Na semana passada, foi noticiado o ajuizamento de ação civil pública contra uma tradicional escola da rede particular de ensino de Belo Horizonte. Diante de mais um ataque à liberdade de ensino, à liberdade de aprender ou, simplesmente, liberdade de cátedra, necessário reforçar a importância de debater o tema não apenas no ambiente educacional, mas com a sociedade civil e com as diversas instituições do país.

 

É certo que em um Estado Democrático de Direito, a liberdade e a pluralidade de ideias são valores fundamentais, que encontram proteção em normas nacionais e internacionais norteadoras do processo de aperfeiçoamento democrático. Contudo, o cumprimento destas normas deve ser exigido diuturnamente por aquelas e aqueles que creem na democracia como forma de governo na qual o exercício da liberdade pode se concretizar, sob pena de se abrir caminho para a supressão de direitos que foram conquistados a duras penas, com muita luta social.

 

As discussões em torno dos limites à liberdade de cátedra têm tomado centralidade no país nos últimos tempos. Projetos de lei têm sido votados no sentido de limitar, em alguma medida, os conteúdos a serem ensinados em sala de aula; autoridades públicas têm instigado alunas(os) a denunciarem professoras(es) por ministrarem conteúdo com “doutrinação comunista”; buscas e apreensões e interrupções de aulas e eventos foram realizados em universidades de todo o país, sob a alegação de que estaria havendo nesses ambientes propaganda partidária; por fim, no caso específico do Colégio denunciado, a alegação é de que professoras(es) estariam propagando para crianças conteúdos típicos da “ideologia de gênero”.

 

Felizmente, o movimento institucional não é uníssono. No Poder Judiciário, duas importantes decisões foram tomadas no sentido de garantir o direito à liberdade de cátedra de professoras(es), nas ações ADI nº 5537 e ADPF nº 548.

 

Quanto ao Ministério Público, ainda que a ação contra o Colégio Santo Agostinho tenha sido ajuizada por membros do órgão, as manifestações institucionais têm sido no sentido de aderir à liberdade de cátedra nos moldes garantidos pela Constituição e demais normas, nacionais e internacionais.

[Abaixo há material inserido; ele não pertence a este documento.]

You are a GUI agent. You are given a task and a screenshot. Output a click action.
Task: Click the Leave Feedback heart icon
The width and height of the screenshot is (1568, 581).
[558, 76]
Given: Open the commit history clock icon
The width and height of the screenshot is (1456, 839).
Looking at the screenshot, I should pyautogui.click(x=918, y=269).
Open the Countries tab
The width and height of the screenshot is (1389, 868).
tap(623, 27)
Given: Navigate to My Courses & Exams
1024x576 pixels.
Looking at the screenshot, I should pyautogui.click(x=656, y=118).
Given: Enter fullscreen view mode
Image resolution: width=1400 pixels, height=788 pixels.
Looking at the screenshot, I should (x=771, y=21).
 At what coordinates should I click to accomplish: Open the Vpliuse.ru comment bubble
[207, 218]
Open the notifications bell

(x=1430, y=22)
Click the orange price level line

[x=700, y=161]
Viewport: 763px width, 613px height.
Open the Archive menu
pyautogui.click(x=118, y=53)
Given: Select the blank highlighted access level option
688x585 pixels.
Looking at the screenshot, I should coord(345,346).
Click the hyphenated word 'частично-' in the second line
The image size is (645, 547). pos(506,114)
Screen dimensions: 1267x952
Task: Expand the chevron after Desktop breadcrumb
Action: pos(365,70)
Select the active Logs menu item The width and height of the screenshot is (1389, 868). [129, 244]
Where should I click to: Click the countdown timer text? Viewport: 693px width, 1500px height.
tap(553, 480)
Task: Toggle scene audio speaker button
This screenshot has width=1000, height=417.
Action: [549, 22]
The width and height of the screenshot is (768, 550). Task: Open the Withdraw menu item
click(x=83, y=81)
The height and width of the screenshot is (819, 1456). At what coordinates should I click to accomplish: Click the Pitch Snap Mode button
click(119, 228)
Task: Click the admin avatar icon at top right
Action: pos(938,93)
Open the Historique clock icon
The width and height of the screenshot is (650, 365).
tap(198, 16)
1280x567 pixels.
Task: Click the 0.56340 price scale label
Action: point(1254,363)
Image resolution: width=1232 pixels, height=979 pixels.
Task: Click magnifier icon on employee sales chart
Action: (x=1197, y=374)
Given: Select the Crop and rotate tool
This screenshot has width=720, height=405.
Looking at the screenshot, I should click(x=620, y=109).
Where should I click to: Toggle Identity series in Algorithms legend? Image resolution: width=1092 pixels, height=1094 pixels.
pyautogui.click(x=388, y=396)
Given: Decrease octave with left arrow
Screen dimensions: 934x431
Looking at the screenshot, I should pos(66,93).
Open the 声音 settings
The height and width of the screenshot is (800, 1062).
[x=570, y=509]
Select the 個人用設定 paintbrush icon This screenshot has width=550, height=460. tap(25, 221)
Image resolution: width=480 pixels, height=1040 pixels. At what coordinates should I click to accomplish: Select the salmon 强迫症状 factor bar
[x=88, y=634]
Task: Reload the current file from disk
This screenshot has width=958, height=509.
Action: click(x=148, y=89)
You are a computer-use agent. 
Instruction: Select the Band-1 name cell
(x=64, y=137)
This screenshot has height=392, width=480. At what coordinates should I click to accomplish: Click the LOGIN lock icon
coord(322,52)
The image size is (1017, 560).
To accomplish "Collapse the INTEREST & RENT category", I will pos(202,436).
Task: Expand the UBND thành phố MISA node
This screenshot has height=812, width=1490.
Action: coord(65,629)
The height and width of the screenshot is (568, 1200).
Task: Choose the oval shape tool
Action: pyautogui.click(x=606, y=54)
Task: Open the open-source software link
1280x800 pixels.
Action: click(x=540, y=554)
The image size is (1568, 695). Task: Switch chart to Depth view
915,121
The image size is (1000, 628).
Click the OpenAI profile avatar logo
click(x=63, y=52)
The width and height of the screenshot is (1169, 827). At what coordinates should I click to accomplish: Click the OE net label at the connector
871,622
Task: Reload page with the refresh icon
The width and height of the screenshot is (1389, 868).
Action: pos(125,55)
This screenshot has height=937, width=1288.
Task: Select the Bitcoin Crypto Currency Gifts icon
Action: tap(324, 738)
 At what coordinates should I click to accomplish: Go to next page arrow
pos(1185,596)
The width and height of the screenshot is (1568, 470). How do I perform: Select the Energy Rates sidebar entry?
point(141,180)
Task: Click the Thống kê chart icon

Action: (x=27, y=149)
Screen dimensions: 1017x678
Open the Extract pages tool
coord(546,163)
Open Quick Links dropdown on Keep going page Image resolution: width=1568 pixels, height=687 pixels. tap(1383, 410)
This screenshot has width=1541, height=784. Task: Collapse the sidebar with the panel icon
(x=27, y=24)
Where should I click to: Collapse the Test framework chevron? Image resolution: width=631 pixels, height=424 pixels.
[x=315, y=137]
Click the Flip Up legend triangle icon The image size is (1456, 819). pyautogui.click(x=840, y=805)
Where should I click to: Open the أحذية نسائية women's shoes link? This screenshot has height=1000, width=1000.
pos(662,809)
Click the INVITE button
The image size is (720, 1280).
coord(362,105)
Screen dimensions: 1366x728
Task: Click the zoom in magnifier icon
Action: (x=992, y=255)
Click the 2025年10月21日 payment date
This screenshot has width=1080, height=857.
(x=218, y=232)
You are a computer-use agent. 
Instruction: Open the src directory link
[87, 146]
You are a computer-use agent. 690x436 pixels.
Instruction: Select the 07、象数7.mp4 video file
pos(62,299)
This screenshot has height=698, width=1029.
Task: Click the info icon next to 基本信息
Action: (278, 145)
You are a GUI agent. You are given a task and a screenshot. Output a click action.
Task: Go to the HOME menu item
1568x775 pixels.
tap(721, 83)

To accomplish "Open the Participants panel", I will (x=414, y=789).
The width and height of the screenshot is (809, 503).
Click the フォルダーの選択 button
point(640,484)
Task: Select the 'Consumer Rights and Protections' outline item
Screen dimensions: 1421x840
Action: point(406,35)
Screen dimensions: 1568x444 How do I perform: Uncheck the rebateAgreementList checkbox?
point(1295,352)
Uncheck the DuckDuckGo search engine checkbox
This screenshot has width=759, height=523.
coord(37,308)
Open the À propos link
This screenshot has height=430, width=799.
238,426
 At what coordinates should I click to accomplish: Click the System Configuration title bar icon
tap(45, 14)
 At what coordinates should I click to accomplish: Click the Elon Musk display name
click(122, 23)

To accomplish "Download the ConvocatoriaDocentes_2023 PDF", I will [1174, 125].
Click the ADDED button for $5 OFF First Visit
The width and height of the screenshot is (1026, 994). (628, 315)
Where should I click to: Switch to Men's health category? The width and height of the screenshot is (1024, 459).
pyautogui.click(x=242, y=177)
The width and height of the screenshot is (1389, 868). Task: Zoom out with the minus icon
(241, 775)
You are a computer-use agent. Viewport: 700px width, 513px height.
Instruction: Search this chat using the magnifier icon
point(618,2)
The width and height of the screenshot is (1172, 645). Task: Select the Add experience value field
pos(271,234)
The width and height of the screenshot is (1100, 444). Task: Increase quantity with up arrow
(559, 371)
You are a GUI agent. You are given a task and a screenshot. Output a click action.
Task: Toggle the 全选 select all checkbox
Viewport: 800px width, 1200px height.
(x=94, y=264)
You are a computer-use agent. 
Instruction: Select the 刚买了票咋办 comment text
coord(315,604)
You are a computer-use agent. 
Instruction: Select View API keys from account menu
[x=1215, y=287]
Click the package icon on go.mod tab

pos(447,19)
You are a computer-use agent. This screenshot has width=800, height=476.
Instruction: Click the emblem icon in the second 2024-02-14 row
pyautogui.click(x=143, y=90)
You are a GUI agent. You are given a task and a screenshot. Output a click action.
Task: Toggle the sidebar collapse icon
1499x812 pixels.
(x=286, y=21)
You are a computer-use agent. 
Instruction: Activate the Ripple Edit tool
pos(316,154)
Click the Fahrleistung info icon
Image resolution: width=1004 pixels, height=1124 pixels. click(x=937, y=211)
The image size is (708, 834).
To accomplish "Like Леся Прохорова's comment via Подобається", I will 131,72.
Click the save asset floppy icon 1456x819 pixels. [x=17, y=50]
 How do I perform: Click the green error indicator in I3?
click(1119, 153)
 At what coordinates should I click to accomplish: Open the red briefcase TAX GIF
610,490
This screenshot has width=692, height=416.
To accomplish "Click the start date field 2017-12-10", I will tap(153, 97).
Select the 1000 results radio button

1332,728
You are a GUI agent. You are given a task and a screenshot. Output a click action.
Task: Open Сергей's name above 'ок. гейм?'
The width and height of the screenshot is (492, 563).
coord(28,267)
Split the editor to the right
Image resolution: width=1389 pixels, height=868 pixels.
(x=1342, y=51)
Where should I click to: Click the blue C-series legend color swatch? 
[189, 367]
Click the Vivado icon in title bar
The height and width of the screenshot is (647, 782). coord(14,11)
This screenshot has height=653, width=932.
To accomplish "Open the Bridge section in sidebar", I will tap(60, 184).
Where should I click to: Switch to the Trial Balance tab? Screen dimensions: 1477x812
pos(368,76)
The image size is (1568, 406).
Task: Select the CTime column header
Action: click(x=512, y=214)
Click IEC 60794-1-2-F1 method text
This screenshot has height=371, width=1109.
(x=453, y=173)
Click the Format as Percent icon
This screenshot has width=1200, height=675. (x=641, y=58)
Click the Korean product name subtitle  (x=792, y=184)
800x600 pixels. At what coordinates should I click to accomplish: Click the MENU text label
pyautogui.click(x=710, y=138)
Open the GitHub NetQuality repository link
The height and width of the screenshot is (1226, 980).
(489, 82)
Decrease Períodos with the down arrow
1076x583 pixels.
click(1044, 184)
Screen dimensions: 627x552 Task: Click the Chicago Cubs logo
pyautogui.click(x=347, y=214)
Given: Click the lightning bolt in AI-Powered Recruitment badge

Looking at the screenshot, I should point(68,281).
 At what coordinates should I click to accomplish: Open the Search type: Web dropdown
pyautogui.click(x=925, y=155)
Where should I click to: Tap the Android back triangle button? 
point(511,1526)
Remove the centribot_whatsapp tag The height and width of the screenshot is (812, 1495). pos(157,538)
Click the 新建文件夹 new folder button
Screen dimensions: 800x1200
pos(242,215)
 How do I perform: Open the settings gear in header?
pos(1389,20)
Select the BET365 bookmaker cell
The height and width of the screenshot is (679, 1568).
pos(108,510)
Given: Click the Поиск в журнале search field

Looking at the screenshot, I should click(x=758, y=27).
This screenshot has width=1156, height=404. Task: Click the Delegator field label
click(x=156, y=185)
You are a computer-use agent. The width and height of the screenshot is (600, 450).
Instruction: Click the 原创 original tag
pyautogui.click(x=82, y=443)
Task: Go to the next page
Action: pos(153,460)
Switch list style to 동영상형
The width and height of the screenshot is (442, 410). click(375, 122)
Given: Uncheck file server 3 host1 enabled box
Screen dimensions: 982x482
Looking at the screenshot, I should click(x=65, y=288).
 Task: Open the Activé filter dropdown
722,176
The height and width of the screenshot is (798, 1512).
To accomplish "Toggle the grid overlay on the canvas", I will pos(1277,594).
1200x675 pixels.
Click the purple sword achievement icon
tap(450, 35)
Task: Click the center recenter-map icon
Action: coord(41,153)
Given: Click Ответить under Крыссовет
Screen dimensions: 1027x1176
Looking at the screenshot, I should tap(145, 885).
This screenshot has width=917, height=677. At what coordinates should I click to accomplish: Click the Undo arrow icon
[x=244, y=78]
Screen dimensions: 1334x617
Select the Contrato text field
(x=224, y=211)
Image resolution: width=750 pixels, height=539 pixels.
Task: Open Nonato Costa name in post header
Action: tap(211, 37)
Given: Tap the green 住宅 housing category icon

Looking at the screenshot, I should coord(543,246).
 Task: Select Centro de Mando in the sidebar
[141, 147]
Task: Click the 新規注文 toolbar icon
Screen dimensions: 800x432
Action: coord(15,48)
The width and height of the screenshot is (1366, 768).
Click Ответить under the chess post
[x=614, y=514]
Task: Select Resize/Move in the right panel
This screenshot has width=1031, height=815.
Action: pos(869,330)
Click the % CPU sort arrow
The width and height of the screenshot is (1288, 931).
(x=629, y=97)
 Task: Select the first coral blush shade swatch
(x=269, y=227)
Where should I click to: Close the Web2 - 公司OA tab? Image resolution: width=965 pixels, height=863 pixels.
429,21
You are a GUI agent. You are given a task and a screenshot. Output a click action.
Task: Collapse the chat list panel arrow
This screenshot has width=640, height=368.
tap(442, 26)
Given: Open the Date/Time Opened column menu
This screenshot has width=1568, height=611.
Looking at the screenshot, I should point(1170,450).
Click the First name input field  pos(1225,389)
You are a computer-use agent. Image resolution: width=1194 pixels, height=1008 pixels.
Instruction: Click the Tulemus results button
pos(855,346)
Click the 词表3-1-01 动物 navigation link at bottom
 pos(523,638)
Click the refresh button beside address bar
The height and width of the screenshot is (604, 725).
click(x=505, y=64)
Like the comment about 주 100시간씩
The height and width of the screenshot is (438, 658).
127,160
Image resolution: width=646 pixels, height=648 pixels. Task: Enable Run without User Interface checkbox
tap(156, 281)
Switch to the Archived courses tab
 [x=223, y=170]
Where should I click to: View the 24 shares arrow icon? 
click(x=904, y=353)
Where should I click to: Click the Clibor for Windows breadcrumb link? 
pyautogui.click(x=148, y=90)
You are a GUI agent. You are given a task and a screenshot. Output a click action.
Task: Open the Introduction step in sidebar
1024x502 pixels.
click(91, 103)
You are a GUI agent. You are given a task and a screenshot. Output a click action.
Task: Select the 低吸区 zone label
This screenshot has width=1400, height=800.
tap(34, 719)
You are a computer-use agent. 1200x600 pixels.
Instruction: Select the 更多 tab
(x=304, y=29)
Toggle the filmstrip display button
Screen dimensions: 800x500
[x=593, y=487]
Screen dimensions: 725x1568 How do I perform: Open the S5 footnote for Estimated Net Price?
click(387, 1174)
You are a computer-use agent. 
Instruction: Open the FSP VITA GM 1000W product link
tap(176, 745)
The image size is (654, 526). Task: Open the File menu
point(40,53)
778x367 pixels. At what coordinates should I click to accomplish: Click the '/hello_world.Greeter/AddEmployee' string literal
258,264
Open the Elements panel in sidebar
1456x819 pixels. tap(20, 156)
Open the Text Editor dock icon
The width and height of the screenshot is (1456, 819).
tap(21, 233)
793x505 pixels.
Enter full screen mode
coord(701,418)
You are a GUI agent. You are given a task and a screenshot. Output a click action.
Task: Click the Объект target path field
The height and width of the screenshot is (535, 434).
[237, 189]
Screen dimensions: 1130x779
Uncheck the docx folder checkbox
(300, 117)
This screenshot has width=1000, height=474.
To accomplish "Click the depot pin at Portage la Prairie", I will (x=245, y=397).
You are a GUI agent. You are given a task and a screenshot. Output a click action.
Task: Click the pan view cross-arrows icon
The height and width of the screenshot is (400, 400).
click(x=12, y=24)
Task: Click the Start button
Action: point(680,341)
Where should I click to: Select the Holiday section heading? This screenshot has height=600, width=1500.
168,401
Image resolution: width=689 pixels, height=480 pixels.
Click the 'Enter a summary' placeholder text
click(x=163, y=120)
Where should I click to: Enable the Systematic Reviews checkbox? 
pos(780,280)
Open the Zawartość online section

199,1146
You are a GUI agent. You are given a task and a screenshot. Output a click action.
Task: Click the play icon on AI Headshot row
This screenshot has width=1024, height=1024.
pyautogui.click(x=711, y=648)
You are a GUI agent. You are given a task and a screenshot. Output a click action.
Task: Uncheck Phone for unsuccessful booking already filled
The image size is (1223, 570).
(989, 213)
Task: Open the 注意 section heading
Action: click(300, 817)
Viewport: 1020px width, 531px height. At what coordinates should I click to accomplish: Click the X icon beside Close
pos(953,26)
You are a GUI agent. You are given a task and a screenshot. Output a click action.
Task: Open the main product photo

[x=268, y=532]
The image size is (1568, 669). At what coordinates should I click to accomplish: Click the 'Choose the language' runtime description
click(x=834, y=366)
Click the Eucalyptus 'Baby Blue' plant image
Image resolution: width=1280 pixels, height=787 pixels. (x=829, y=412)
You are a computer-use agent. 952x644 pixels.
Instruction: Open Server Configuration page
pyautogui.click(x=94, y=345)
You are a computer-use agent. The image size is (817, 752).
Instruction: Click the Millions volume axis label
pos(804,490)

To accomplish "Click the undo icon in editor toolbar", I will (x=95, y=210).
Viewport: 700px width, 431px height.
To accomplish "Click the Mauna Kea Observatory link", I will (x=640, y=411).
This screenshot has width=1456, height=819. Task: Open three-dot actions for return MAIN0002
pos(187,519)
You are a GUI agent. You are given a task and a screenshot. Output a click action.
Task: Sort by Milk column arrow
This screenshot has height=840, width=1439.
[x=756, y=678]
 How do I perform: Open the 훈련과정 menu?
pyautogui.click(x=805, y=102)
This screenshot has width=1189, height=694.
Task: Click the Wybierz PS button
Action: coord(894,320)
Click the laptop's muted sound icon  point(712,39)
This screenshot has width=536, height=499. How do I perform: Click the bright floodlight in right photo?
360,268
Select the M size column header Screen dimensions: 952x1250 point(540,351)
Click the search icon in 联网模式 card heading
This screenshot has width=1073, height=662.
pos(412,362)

Desse modo, em Minas Gerais, MPMG e MPF, por exemplo, expediram recomendação conjunta às Secretarias Municipal e Estadual de Educação para que seja garantido o cumprimento da liberdade de ensino e aprendizado nas escolas e universidades mineiras. Em Santa Catarina, o Ministério Público ajuizou ação contra a deputada que instigou a denúncia a professoras e professores por parte do corpo discente. Por sua vez, no dia 28 de novembro, o Ministério Público de Minas Gerais reiterou no site da instituição seu “compromisso pela garantia das normas e princípios que regem a educação nacional”, nos mesmos termos da Nota Técnica nº 30/2018, expedida pelo Conselho Nacional de Procuradores-Gerais.

 

É curioso que na semana em que se celebrava o Dia Internacional da Não-Violência contra a Mulher (25 de novembro) venha à tona mais um ataque ao ensino e aprendizado nas escolas com o viés da questão de gênero e sexualidade.

 

O Colégio investigado na ação em virtude de, segundo a denúncia, estar propagando conteúdo ligado a ideologia de gênero, manifestou-se no sentido de que as mudanças por que passou a sociedade refletem naquilo que se passa dentro da escola.

 

E não poderia ser diferente. Ao lado das inúmeras disposições constitucionais e internacionais sobre liberdade de ensinar e aprender, a Lei Federal nº 9.394/1996 ressalta em seu artigo primeiro que “a educação abrange os processos formativos que se desenvolvem na vida familiar, na convivência humana, no trabalho, nas instituições de ensino e pesquisa, nos movimentos sociais e organizações da sociedade civil e nas manifestações culturais”.

 

Nesse sentido, é inadmissível tentar desconectar a escola da sociedade que a rodeia.

 

A comunidade em que se insere esta e todas as demais instituições de ensino do país despertou-se para a existência de violência e disparidades de gênero, coisas inaceitáveis em um contexto no qual se pretende aprimorar a democracia.

 

É claro que a conscientização quanto ao processo de construção social marcado pela invisibilidade, diminuição e desvalorização da mulher, é um processo histórico que ocorre há anos, que pode ser verificado nas diversas ondas de feminismo, amplamente discutidas na atualidade. Ainda que muito ainda deva ser melhorado em termos de igualdade de gênero, são os resultados parciais desta luta que acabam por provocar reações contrárias, praticamente no sentido de uma tentativa de retorno ao estado anterior das coisas (status quo ante).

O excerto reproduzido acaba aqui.